Fig. 6. Effect of various SSNA1 constructs on primary hippocampal neurons and fibroblast cells.

(A) Immunostaining of MAP2 (green), Tau (red) and GFP (blue, expression control) in mSSNA1 over-expressing cells. For the SSNA1 WT, the axon is guided with a dotted line. (B) Scatter dot plots of axon length under over-expression of various SSNA1. Control and WT profiles shown in Fig. 1 are placed as a negative and positive control, respectively. The promotion of axon development occurs only in over-expression of WT SSNA1, while no apparent effect was observed for the constructs that fail to mediate microtubule branching.

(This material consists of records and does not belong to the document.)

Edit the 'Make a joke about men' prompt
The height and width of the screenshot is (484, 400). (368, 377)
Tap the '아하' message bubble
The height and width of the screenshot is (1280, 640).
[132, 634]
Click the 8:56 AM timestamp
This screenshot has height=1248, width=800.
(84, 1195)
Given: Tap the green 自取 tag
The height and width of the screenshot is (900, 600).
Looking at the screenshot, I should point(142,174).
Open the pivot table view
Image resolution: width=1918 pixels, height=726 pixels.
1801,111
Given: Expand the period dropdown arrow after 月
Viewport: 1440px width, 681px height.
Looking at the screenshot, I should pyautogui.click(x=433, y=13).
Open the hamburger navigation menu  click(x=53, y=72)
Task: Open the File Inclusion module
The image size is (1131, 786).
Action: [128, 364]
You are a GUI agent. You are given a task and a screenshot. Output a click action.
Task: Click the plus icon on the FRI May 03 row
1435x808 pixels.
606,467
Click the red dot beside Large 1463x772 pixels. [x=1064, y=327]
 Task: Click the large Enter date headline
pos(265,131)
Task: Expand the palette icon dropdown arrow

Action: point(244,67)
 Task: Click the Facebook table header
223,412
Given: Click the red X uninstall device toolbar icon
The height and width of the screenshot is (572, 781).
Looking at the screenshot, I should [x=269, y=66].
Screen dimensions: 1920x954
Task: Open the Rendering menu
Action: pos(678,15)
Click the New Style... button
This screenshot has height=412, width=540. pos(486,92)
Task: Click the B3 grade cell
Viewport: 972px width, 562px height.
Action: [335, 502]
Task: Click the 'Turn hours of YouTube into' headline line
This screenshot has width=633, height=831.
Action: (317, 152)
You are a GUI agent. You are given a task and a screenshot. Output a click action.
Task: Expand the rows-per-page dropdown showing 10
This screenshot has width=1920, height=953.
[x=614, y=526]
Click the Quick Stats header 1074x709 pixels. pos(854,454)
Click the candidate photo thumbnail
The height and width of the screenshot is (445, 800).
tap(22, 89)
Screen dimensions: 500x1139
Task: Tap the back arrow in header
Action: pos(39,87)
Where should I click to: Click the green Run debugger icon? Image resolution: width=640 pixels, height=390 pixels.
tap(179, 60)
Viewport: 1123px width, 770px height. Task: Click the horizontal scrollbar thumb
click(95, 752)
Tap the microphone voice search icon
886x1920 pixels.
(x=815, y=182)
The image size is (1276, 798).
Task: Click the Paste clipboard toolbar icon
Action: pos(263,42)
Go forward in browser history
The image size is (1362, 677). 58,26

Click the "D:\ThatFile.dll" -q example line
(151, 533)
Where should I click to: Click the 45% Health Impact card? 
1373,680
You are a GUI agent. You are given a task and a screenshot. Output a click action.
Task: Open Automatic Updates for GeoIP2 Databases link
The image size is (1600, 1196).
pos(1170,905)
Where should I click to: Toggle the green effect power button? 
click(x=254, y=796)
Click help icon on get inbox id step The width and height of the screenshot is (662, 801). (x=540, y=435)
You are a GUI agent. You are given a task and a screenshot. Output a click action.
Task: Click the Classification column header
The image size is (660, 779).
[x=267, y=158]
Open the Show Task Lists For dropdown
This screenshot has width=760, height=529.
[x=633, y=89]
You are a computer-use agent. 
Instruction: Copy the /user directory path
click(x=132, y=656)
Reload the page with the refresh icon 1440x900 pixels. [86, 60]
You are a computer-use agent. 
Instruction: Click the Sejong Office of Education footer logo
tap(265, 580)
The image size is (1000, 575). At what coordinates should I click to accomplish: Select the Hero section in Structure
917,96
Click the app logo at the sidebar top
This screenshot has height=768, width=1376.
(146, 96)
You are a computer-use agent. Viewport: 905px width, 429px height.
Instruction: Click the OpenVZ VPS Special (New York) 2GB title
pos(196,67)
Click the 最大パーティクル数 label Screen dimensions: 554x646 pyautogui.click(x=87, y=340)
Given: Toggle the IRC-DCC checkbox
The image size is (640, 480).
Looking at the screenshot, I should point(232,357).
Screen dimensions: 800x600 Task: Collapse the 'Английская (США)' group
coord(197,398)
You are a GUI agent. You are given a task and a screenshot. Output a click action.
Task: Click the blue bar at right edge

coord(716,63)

Every cell is represented by a single point, control (n=496 cells), wild type (n=490), 1-104 (n=788), 21-C (n=610), 5A (n=642) from 3 independent experiments, shown in magenta, green and yellow, and the overlaid box-and-whisker plots cover 50% (boxes) and 90% (whiskers) of the entire population, with median values indicated as lines within the boxes. (C) Pie graphs showing the distribution of the number of branches and Strahler number under different over-expression conditions. GFP expression control and SSNA1 WT overexpression profiles in Fig. 1 are placed as controls. (D) Schematic model describing how SSNA1-mediated microtubule nucleation could contribute to axon branch formation. Spastin has been shown to localize at axon branches⁷ and to interact with SSNA1³⁶. Taken together with our finding of SSNA1 localization at axon branches, it is possible that the two proteins work sequentially by spastin severing microtubules to provide tubulin oligomers, and SSNA1 nucleating microtubules at the branching site. (E) DNA-PAINT image of a 500-nm slice of the microtubule network in SSNA1 over-expressing cells. (F) Zoomed-in view from E - the object is colored in a rainbow code according to the depth. (G) Individually recognized microtubules are highlighted in various colors. 3-way intersections are indicated with red arrowheads. (H-J) Corresponding view of a 500-nm slice of the microtubule network in untreated cells (control). For analysis, 3 independent SSNA1 over-expressing and control cells were assessed each, containing the total microtubule lengths of 5700 μm, 7900 μm and 1900 μm and 7700 μm, 8500 μm, 7700 μm, respectively. See supplementary table 3 for source data.